Troubleshooting#

This guide lists the most common errors encountered when compiling or running Torch-TensorRT models, with root-cause explanations and recommended fixes.

For systematic compilation debugging use the Debugger context manager. For pre-build coverage analysis use Dryrun Mode.


Compilation Errors#

“Lowering failed for node … No converter found”

A TensorRT converter does not exist for the ATen op in the graph. Options:

  • Check Operators Supported to confirm the op is listed. If it is, the issue may be that the specific overload or dtype combination is not covered.

  • Add torch_executed_ops={<op>} to run that op in PyTorch instead of TRT.

  • If require_full_compilation=True, remove it or add the op to torch_executed_ops.

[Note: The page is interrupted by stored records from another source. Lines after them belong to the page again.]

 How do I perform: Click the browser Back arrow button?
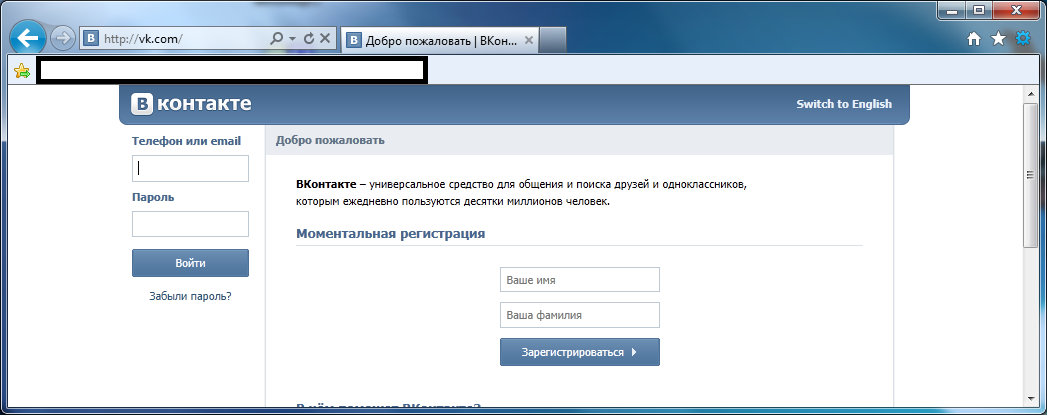click(29, 39)
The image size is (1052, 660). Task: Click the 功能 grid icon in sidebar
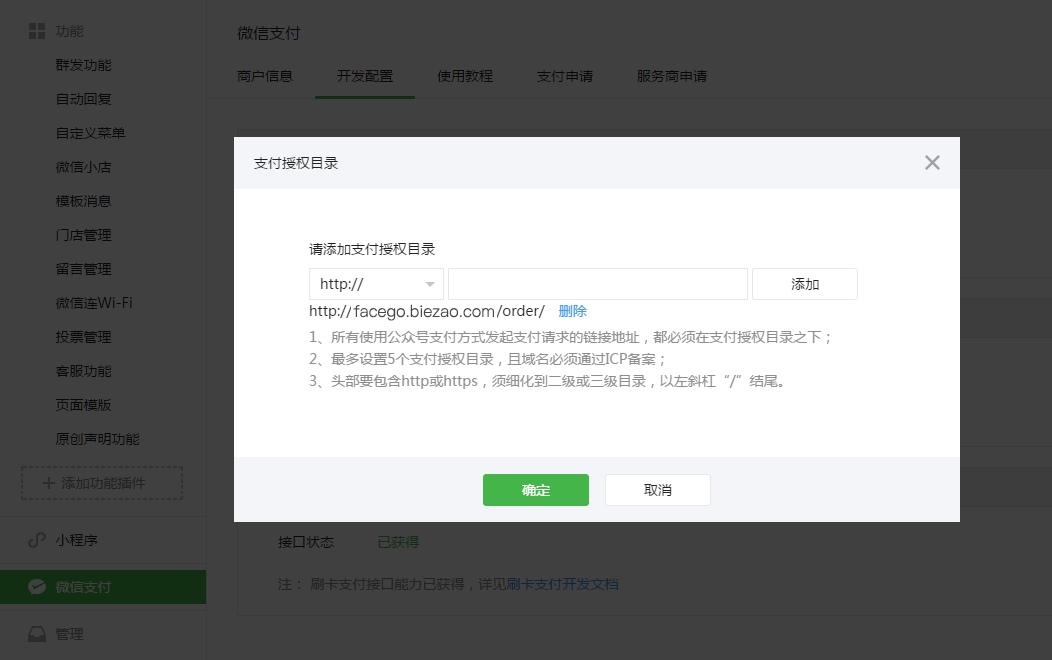coord(37,31)
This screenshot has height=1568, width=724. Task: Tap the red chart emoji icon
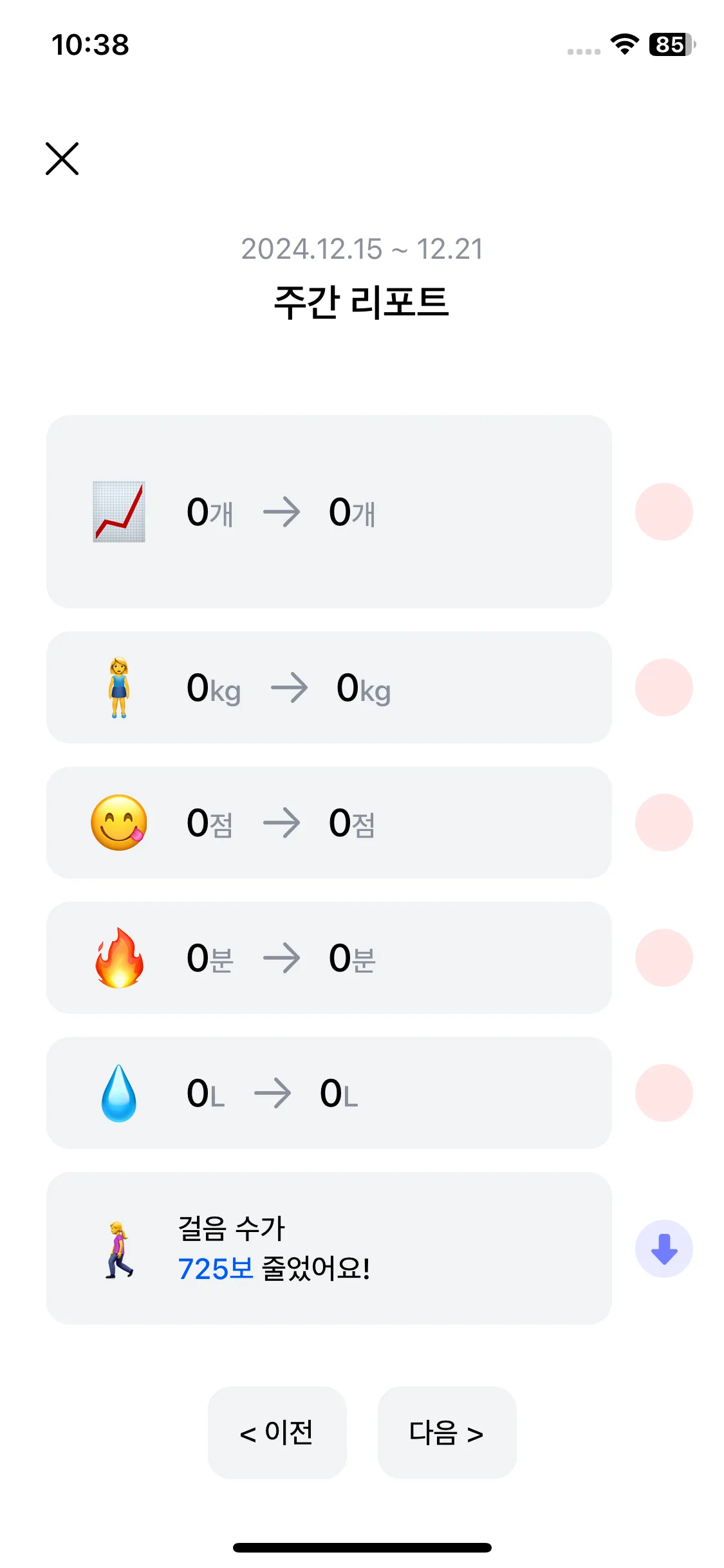coord(119,512)
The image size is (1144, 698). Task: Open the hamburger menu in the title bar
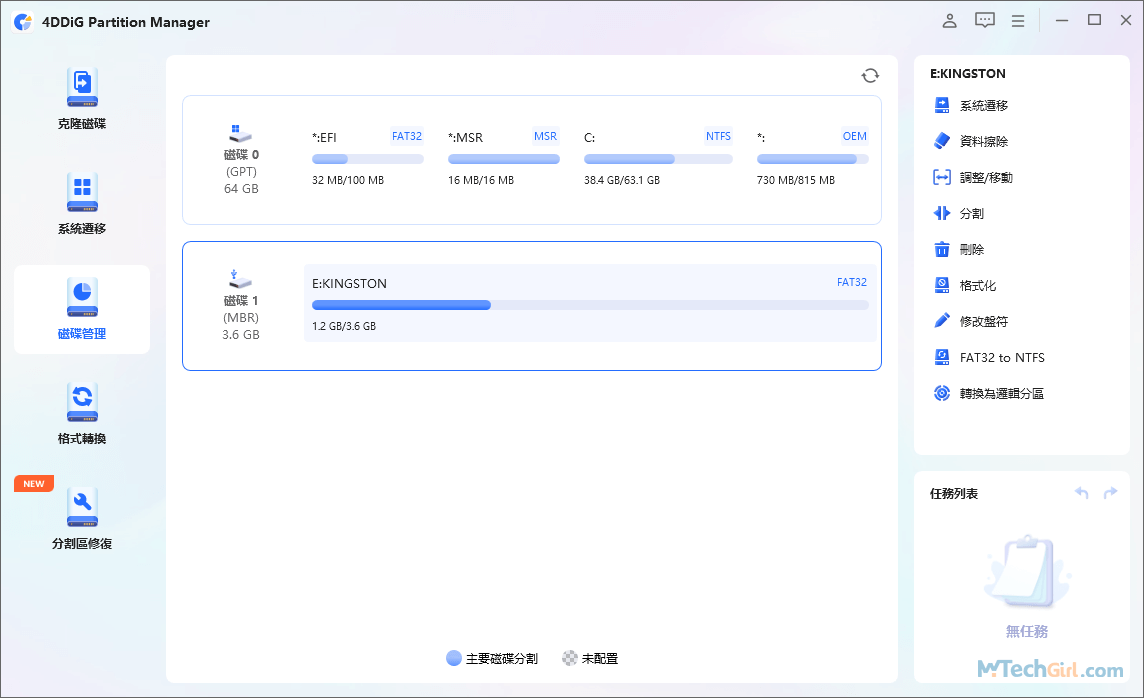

  • Lower min_block_size so the surrounding TRT-convertible ops form a block even without the failing op.

“Block size … is smaller than min_block_size”

The TRT partition contains only a few convertible ops — fewer than min_block_size — and falls back to PyTorch. This is expected behavior.

  • Use dryrun=True to see which ops are unsupported and where the partitions form; see Dryrun Mode.

  • Lower min_block_size to allow smaller TRT blocks, or

  • Investigate whether the model can be restructured to group more ops together.

“assert_size_stride … Expected stride … but got …”

An input tensor’s stride does not match what was used during tracing. Most often caused by non-contiguous tensors (e.g. after a permute with no explicit contiguous() call).

Compilation hangs or takes very long (>30 minutes)

TRT engine compilation is CPU/GPU intensive and can legitimately take a long time for large models — especially with optimization_level=3 (default) or higher.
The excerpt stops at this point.